■ TASK PROMPT ■
Among the lines of the records, please find those that contain the word "agent" and copy them.

+++ SOURCE DATA +++

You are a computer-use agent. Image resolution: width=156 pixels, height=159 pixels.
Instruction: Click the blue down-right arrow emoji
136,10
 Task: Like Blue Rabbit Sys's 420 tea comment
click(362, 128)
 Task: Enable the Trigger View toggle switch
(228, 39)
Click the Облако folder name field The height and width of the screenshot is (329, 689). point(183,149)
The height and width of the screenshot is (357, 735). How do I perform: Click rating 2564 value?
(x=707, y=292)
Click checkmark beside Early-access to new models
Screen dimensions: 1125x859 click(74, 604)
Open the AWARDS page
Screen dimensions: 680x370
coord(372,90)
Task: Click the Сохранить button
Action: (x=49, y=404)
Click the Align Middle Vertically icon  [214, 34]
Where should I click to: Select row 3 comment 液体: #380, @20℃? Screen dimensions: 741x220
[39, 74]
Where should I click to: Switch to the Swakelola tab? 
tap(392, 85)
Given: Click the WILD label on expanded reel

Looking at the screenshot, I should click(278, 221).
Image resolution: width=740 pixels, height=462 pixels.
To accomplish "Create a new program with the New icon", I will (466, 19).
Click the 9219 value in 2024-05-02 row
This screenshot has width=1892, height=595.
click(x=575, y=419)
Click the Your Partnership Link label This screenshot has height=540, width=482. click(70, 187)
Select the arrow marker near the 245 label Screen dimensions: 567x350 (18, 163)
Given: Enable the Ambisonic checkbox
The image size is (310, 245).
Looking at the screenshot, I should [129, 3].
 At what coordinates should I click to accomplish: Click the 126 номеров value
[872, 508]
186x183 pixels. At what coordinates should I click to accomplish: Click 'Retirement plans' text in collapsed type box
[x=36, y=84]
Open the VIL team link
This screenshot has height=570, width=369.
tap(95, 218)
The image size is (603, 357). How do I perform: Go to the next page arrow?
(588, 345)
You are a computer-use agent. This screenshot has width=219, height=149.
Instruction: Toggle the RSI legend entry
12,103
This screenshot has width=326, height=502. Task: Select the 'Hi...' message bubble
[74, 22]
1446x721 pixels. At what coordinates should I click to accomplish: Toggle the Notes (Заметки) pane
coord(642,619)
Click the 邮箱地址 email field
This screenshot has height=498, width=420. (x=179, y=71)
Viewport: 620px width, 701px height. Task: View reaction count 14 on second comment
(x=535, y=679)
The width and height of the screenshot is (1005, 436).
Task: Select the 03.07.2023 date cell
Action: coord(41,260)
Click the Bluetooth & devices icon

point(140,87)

+++

■ COMPLETED TASK ■
You are a computer-use agent. Image resolution: width=156 pixels, height=159 pixels.
You are a computer-use agent. This screenshot has width=219, height=149.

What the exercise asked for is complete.